• _REQUIRED WORK_
Pictures excluded, output the lines of the data below between the one holding "The image size is (672, 432)." and the one holding "Task: Click the Denial Code column header", inclusive, exactly as they stand.

• _SUPPLIED DATA_
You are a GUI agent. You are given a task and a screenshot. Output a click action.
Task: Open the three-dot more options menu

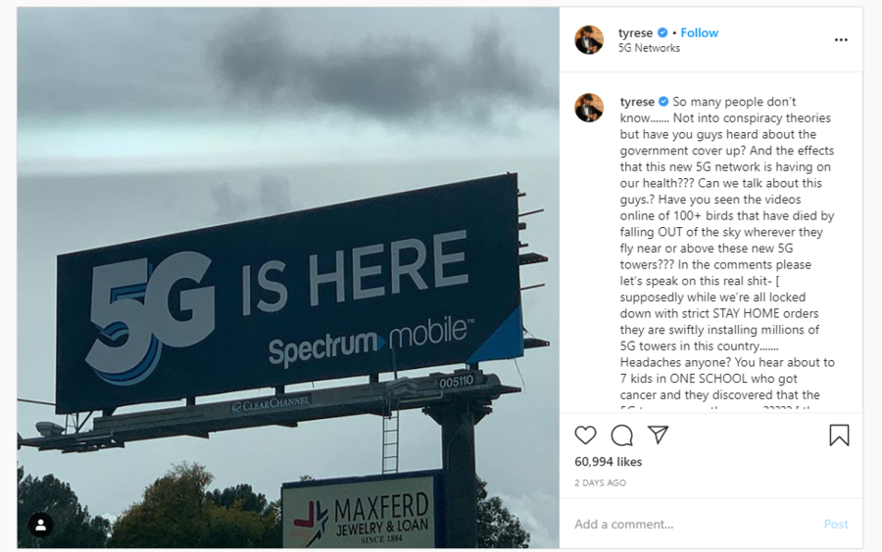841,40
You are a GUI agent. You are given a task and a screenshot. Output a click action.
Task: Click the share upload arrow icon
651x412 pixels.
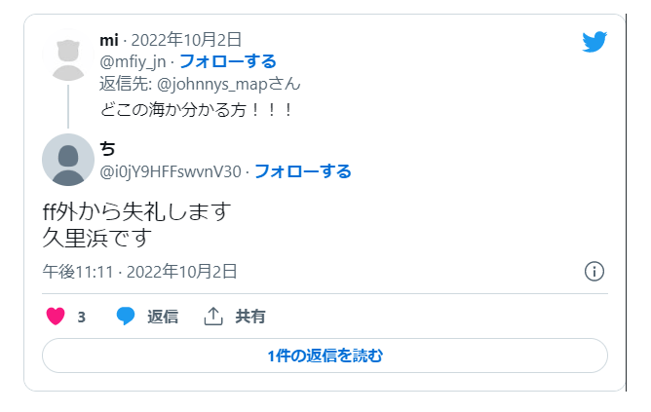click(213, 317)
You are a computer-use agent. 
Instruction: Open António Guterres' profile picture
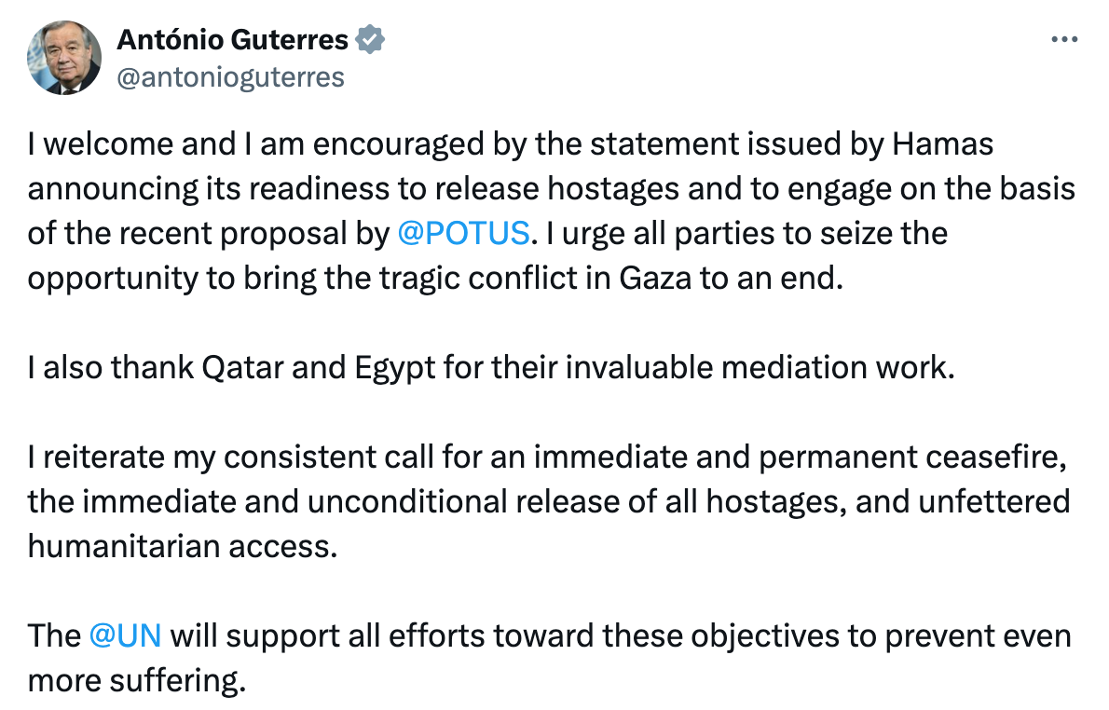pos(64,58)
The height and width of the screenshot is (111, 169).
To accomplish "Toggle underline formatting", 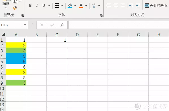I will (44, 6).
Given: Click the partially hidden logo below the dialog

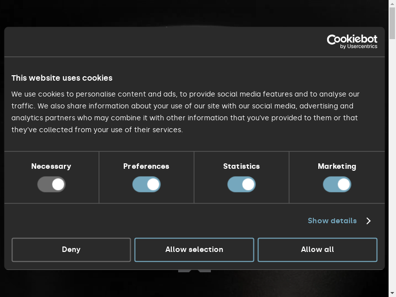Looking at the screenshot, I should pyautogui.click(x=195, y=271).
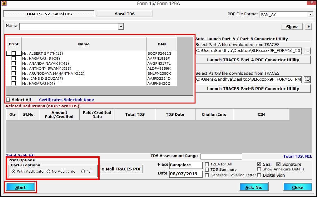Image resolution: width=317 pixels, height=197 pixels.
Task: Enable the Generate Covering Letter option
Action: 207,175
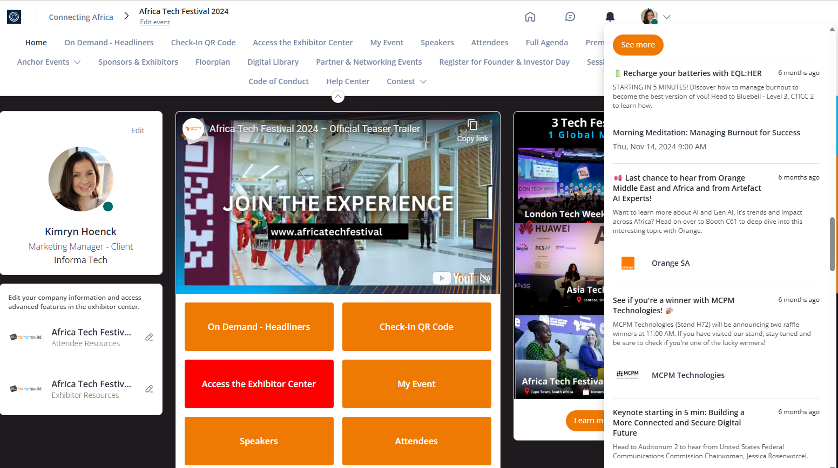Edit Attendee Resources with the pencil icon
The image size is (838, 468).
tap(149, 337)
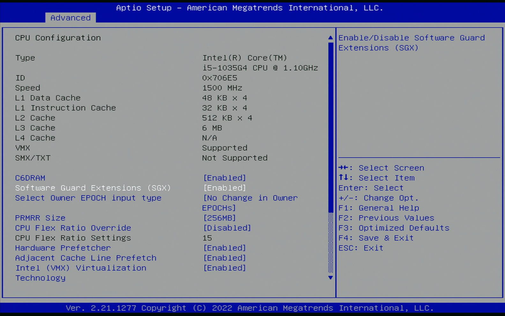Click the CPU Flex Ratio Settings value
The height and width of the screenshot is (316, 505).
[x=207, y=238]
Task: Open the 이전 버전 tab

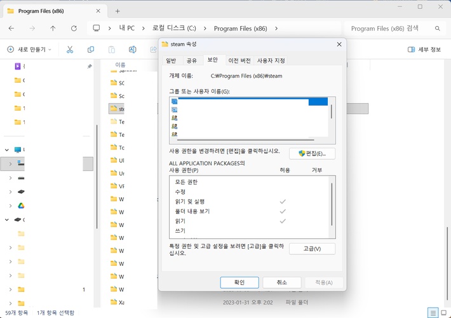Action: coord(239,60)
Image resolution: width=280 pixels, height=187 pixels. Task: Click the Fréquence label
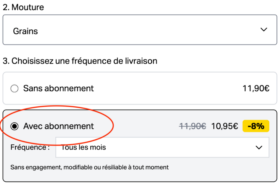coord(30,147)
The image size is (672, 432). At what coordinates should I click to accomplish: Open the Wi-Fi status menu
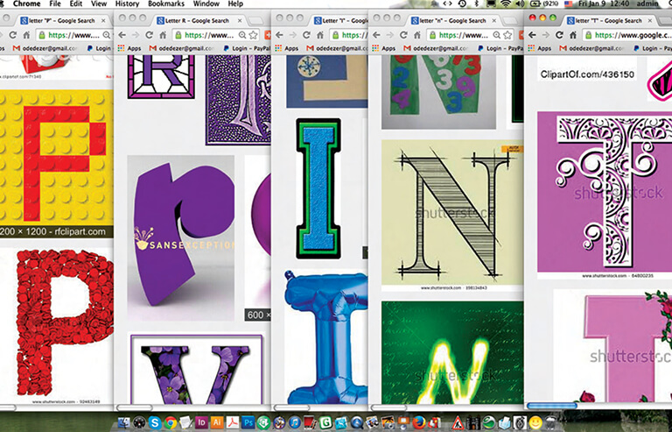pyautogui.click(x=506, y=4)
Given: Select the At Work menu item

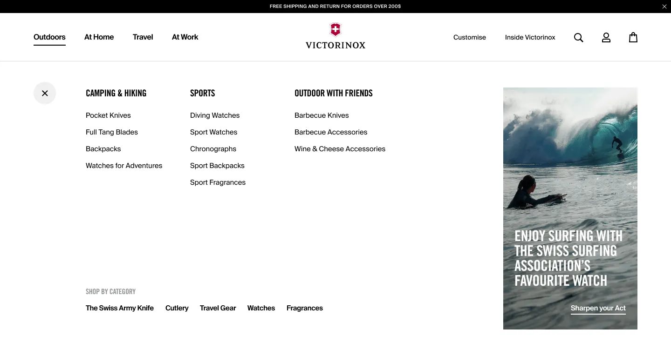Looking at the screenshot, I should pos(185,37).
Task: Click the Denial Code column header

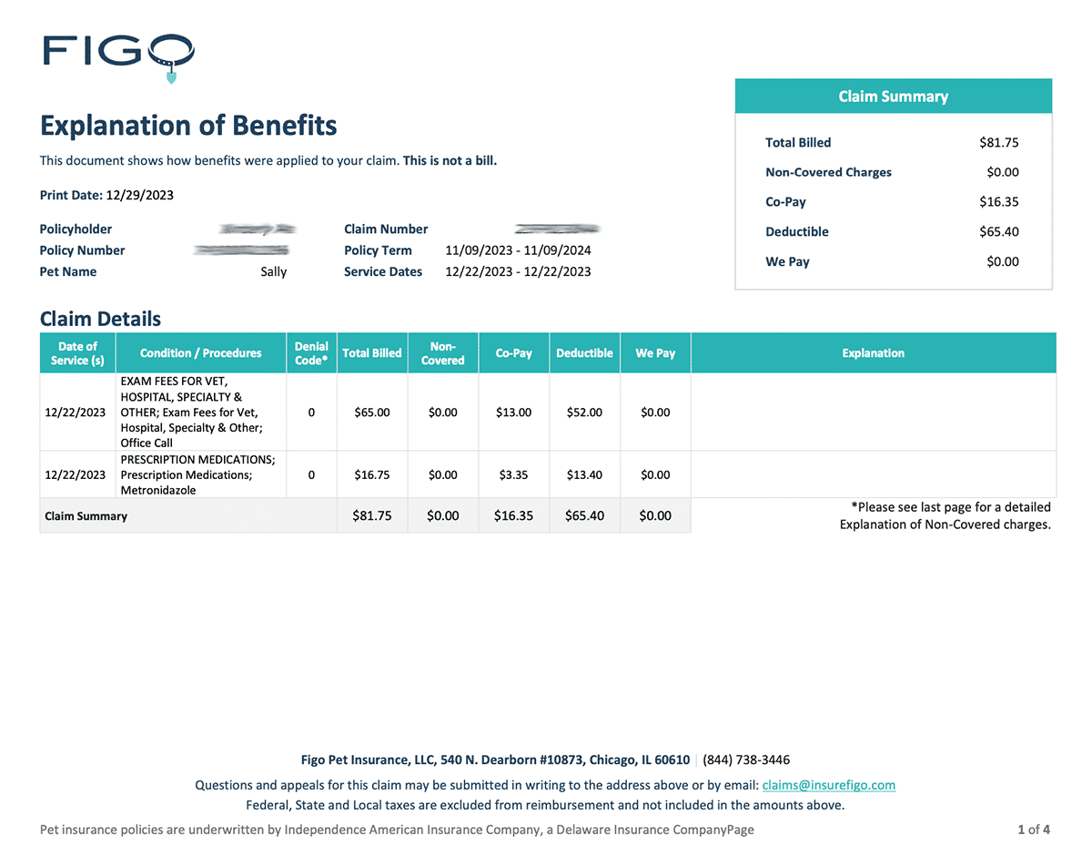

...

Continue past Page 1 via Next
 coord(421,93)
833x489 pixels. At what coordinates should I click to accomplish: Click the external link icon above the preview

• _EXERCISE SOLUTION_
The image size is (672, 432). At what coordinates should I click to accomplish: Open the Wi-Fi status menu
pyautogui.click(x=506, y=4)
Given: Select the At Work menu item

Looking at the screenshot, I should pos(185,37).
Task: Click the Denial Code column header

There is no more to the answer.